Exactly reproduce the line containing "Image resolution: width=1568" and all later lines to the end of the entries, leaving the pictures out of your copy.

§ **The records**:
==============================
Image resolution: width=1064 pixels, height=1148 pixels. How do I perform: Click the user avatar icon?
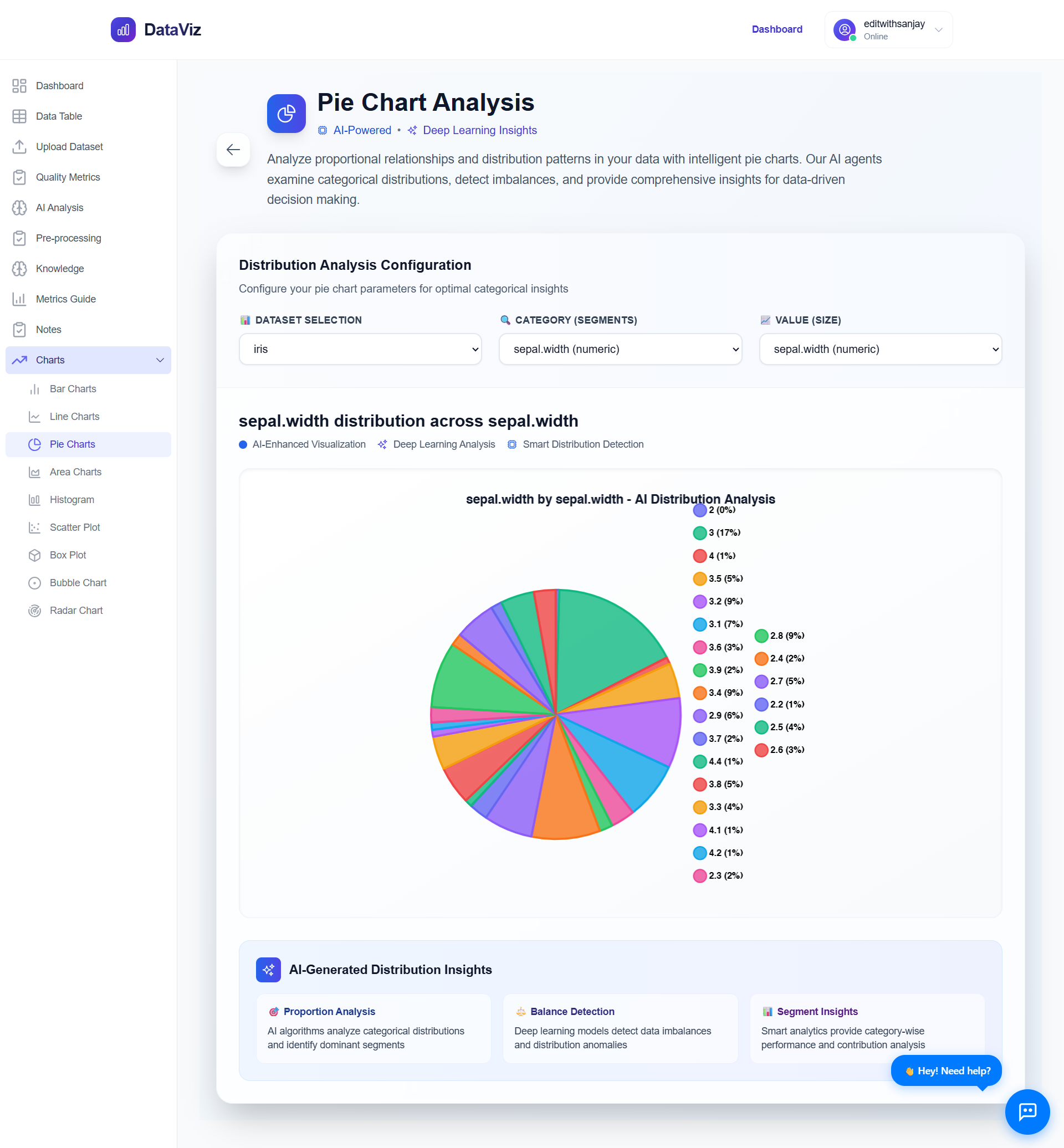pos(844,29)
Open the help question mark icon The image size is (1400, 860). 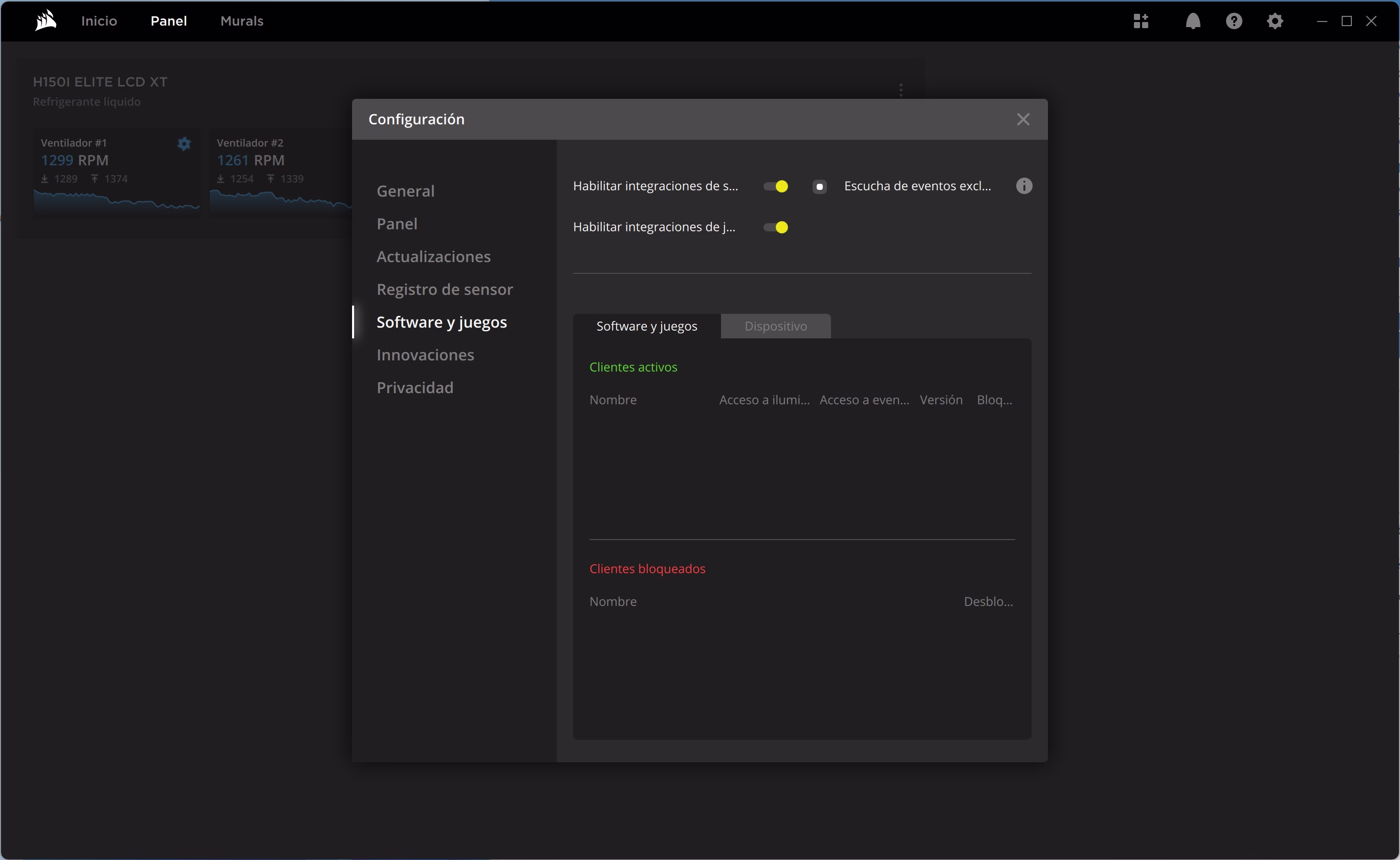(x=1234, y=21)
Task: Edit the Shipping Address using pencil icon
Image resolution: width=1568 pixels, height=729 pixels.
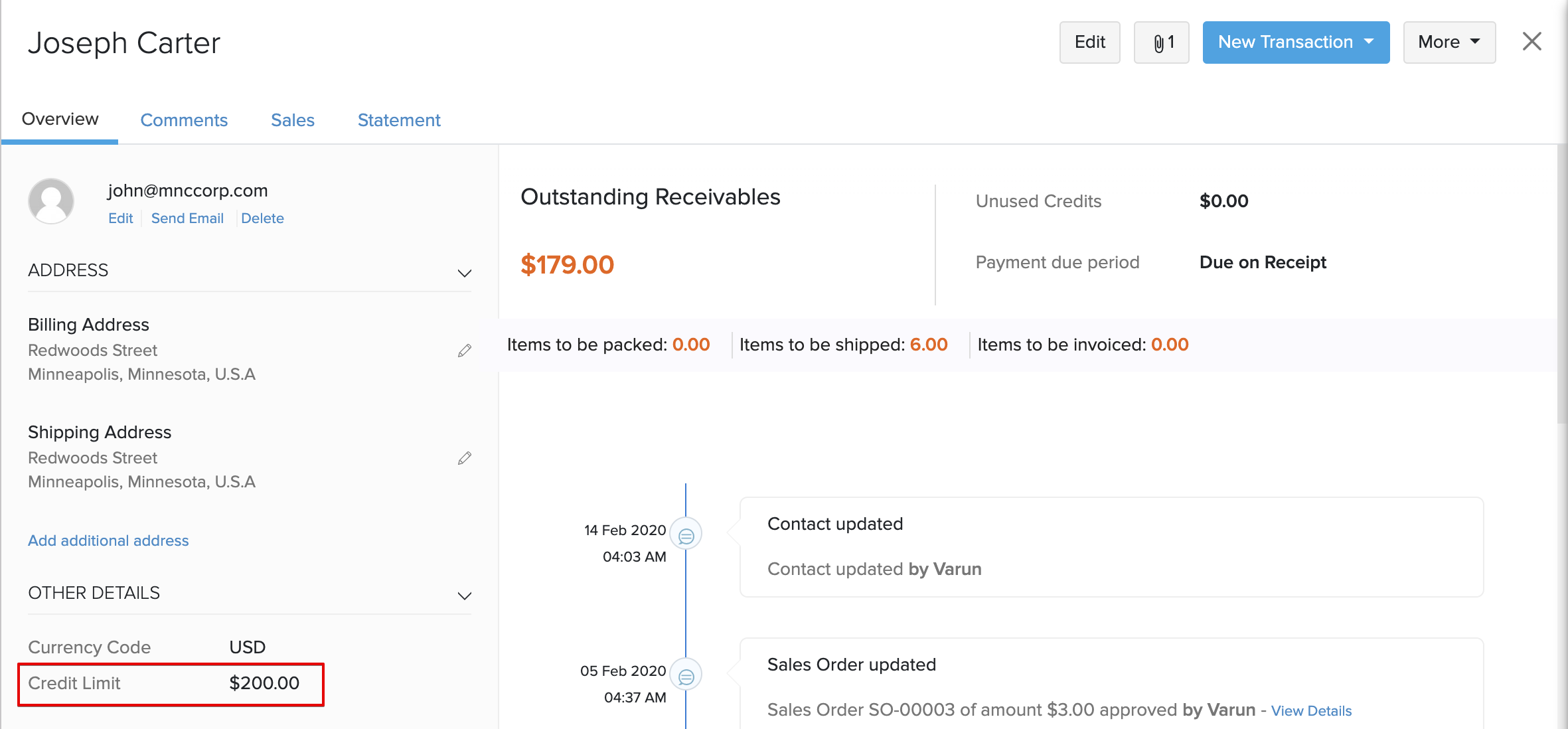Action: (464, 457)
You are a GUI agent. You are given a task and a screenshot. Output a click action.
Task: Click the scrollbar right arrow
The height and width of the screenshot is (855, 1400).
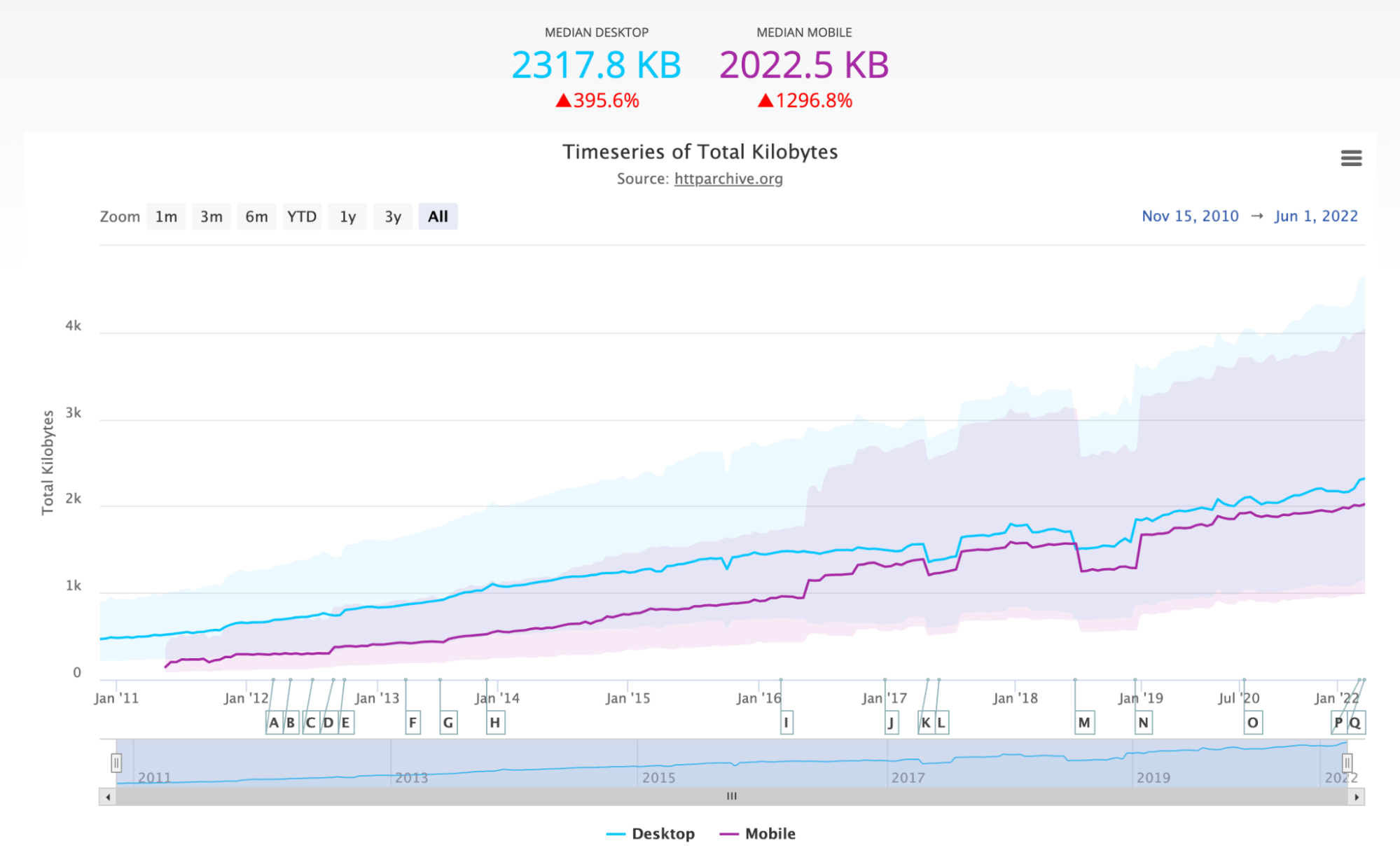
==============================
§ **Your solution**:
Image resolution: width=1568 pixels, height=729 pixels.
Action: (464, 457)
You are a GUI agent. You are given a task and a screenshot. Output a click action.
Task: Click the scrollbar right arrow
The height and width of the screenshot is (855, 1400).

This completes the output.